O artista Luis Manuel Otero está entre os intelectuais que já foram detidos dezenas de vezes, a última delas em abril. “Tenho vigilância em minha casa 24 horas por dia”, diz, de Havana. Conta que essa última detenção ocorreu logo antes da inauguração do oitavo congresso do Partido Comunista de Cuba, quando realizava uma performance de protesto em sua casa contra a repressão do Governo. Foi temporariamente detido, e algumas das suas obras foram apreendidas. Depois de pedir sem sucesso a sua devolução, iniciou uma greve de fome. Vários dos detidos e vigiados estiveram em uma manifestação em 30 de abril em apoio a Otero, como o jornalista Esteban Rodríguez e a ativista Mary Karla Arés (que registrou na rede a violência contra esse protesto), entre outros. Lavastida participou dos protestos nas redes sociais pela libertação de seus colegas Otero e Osorbo.

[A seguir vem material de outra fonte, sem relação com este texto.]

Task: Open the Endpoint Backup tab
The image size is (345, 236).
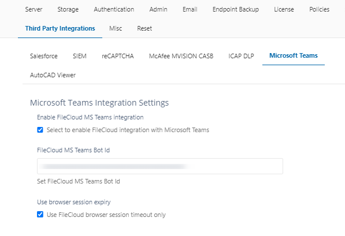Action: point(236,9)
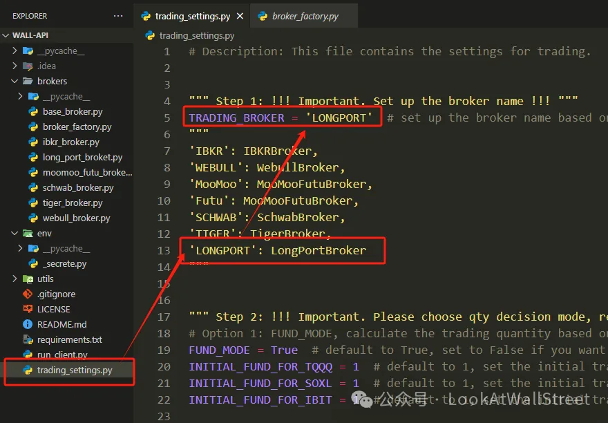The width and height of the screenshot is (608, 423).
Task: Click the trading_settings.py breadcrumb
Action: [196, 36]
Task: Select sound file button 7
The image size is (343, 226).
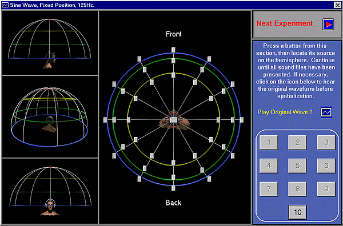Action: pyautogui.click(x=269, y=189)
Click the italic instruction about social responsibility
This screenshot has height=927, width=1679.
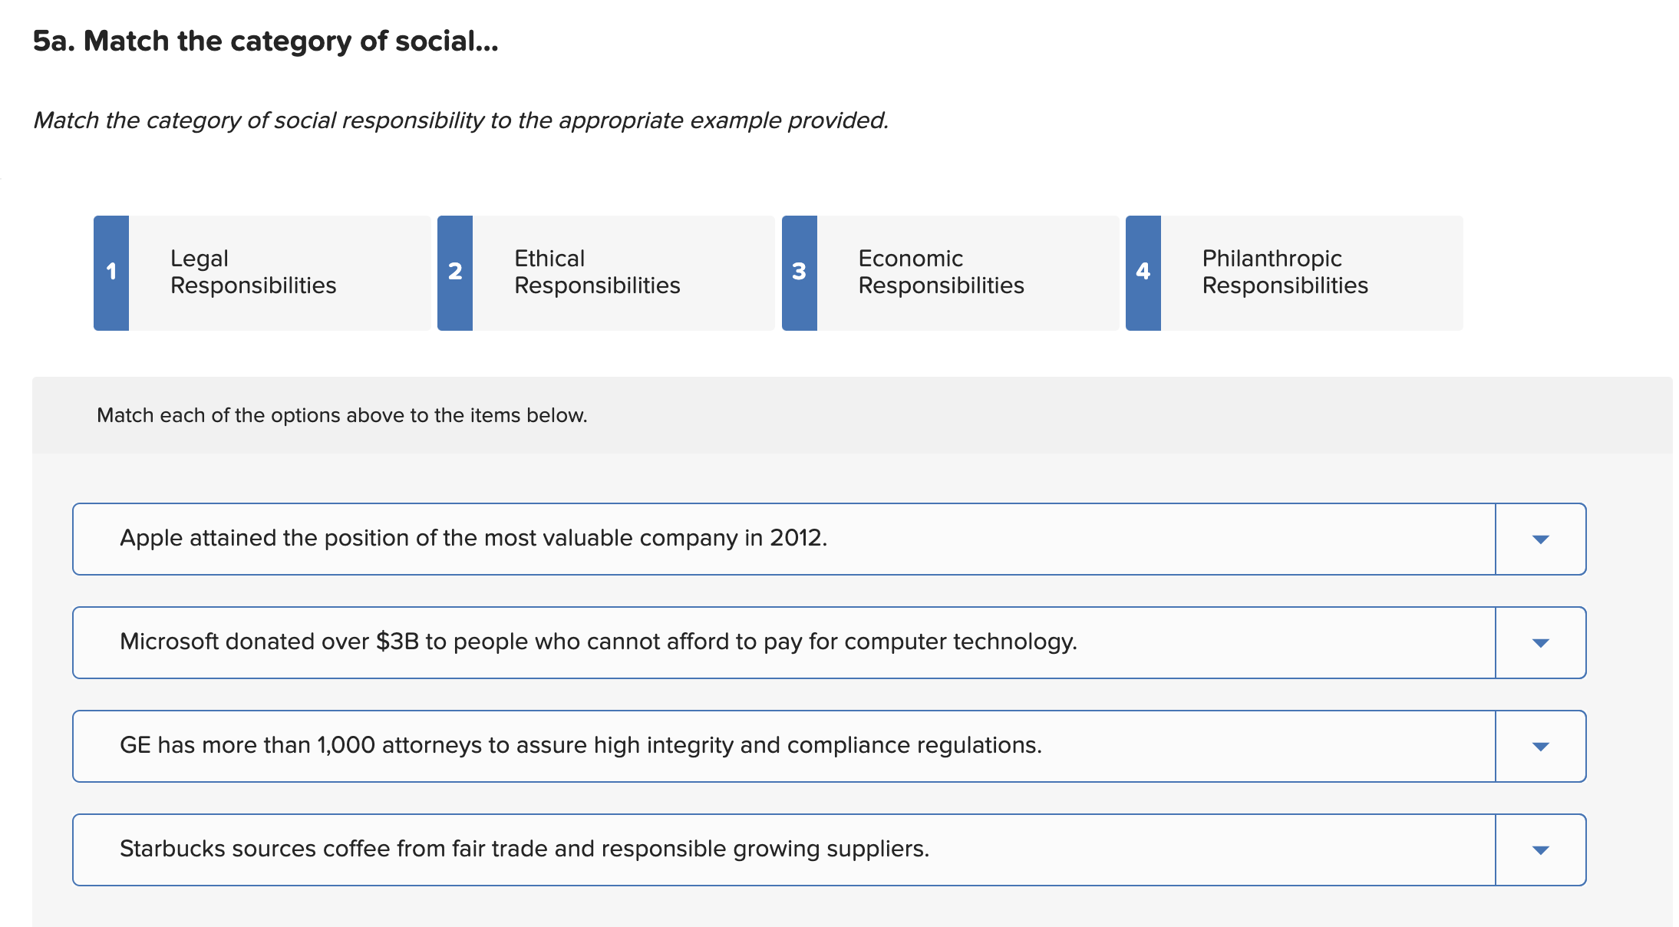click(x=460, y=120)
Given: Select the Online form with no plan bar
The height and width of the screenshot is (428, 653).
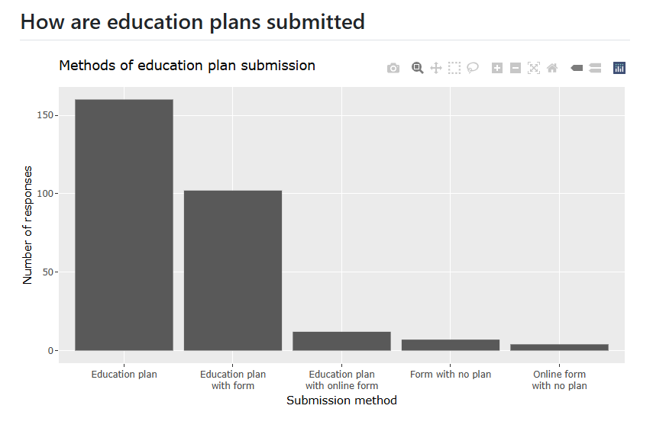Looking at the screenshot, I should tap(559, 347).
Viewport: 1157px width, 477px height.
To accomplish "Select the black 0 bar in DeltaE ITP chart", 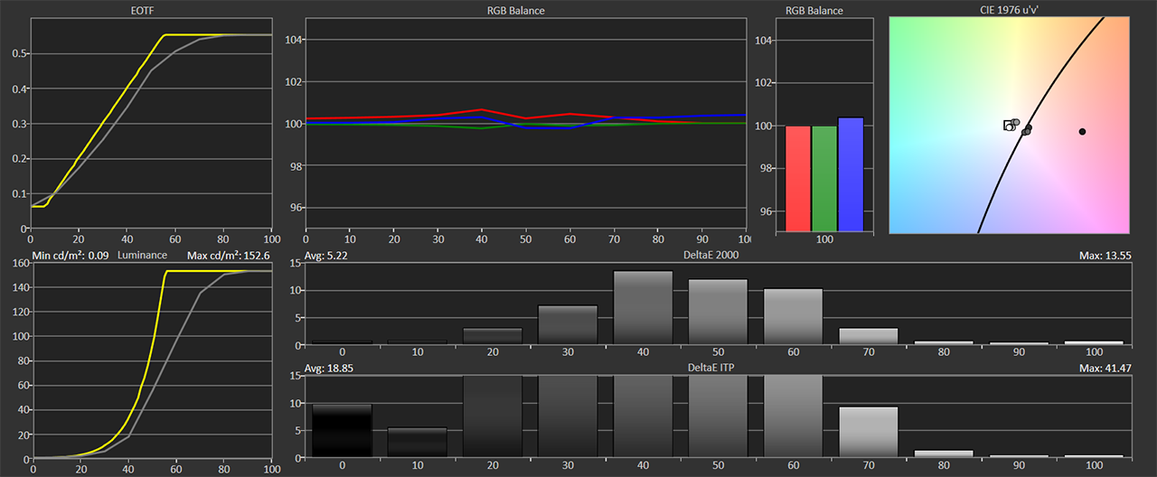I will (342, 431).
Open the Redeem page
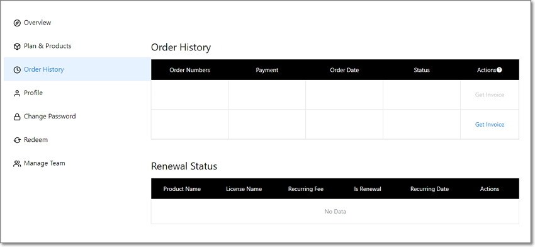The image size is (535, 247). point(36,140)
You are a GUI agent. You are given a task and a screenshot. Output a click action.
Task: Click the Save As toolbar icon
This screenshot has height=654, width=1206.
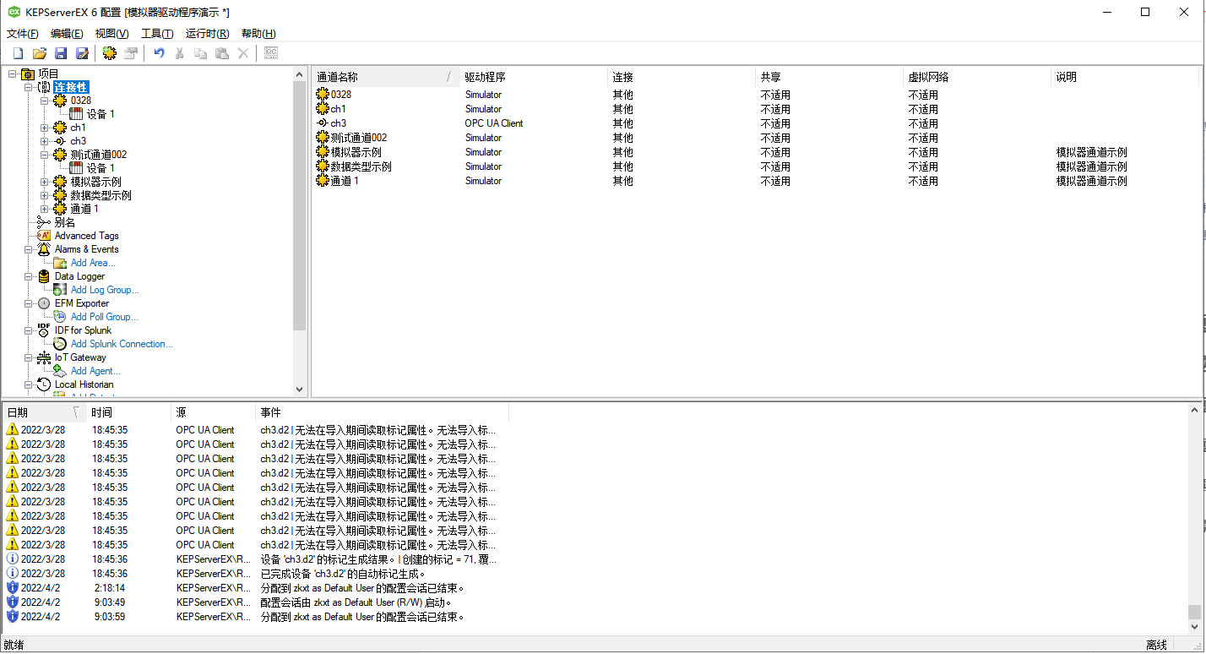click(x=81, y=52)
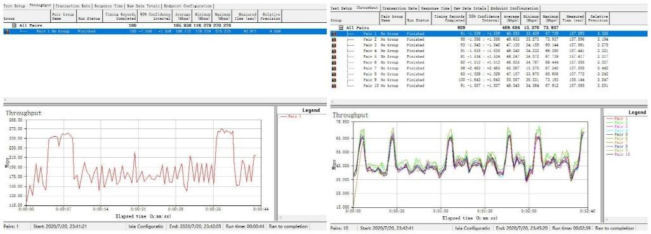Click the pair icon beside Pair 3 row

tap(333, 45)

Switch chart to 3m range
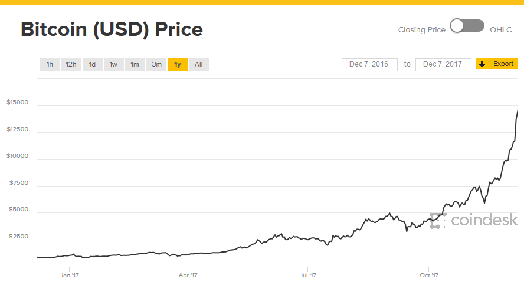click(156, 65)
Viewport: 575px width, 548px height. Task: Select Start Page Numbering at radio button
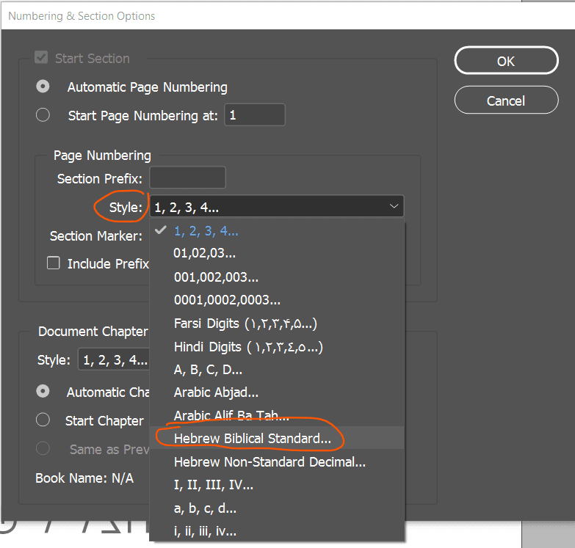[44, 115]
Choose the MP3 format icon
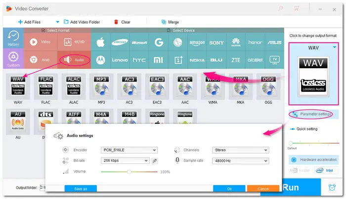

Para alguns membros do movimento artístico oposicionista San Isidro, cuja sede é a casa de Otero, este aumento da repressão reflete também a conjuntura política depois do congresso do único partido existente no país. Já falam em “Primavera Negra”, segundo um documento deste coletivo. Otero recua um pouco mais: a 2018, ano em que alguns artistas organizaram a Bienal 00, e o Governo em resposta assinou o Decreto 349, que regula (e censura) o setor artístico. “Aquilo conectou um grande grupo, já somos uma grande massa intelectual de artistas”, afirma Otero. Perderam o medo inclusive de se posicionar diante do ministro da Cultura, com o que, como recorda Castillo, após várias reuniões a comunicação terminou. “Há um processo novo que é o compromisso de uma geração com uma mudança, e isso vai além do medo. Estamos hiperconectados, e preparados para dar a vida, se for necessário, por esta história”, afirma Otero.